**BRIEF**
Starting at the first line of the data below, repeat each line word for word up to and including the line with "Copy the lesson URL using the clipboard icon".

**DATA EXTRACTS**
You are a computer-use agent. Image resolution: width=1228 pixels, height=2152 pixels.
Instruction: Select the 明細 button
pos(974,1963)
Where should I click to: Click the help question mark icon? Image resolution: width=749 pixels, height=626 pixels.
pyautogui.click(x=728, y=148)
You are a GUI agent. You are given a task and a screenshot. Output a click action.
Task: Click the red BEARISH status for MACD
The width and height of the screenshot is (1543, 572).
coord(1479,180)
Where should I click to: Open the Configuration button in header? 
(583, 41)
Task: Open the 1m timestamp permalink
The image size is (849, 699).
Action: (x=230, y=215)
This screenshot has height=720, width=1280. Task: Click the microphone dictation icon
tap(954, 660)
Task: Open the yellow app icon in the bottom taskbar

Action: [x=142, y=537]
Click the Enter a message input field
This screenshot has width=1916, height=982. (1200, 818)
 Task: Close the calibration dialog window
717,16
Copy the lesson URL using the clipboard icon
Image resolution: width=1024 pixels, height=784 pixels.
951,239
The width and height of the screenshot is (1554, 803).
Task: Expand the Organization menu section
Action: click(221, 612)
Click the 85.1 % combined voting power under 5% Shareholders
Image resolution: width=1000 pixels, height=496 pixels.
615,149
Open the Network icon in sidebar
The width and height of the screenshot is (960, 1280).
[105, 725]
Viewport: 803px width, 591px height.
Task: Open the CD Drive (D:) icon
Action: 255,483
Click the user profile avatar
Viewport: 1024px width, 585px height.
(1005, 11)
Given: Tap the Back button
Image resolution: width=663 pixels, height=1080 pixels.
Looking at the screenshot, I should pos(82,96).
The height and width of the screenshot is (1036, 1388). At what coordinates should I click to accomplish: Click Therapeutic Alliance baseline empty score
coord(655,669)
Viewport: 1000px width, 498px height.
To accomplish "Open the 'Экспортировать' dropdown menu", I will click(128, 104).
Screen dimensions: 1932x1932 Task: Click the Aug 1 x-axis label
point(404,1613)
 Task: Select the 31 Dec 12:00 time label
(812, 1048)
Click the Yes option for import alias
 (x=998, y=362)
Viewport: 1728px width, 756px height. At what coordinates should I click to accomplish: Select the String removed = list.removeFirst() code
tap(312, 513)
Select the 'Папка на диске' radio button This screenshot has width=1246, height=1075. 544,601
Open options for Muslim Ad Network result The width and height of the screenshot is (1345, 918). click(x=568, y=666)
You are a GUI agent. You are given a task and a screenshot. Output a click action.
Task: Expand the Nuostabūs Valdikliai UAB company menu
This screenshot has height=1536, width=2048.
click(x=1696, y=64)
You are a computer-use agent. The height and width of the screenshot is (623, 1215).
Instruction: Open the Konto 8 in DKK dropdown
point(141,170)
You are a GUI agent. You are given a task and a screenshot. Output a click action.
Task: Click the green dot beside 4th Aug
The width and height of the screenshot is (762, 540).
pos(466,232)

**TASK RESULT**
You are a computer-use agent. Image resolution: width=1228 pixels, height=2152 pixels.
Instruction: Select the 明細 button
pos(974,1963)
Where should I click to: Click the help question mark icon? Image resolution: width=749 pixels, height=626 pixels.
pyautogui.click(x=728, y=148)
You are a GUI agent. You are given a task and a screenshot. Output a click action.
Task: Click the red BEARISH status for MACD
The width and height of the screenshot is (1543, 572).
coord(1479,180)
Where should I click to: Open the Configuration button in header? 
(583, 41)
Task: Open the 1m timestamp permalink
The image size is (849, 699).
Action: (x=230, y=215)
This screenshot has height=720, width=1280. Task: Click the microphone dictation icon
tap(954, 660)
Task: Open the yellow app icon in the bottom taskbar

Action: [x=142, y=537]
Click the Enter a message input field
This screenshot has width=1916, height=982. (1200, 818)
 Task: Close the calibration dialog window
717,16
Copy the lesson URL using the clipboard icon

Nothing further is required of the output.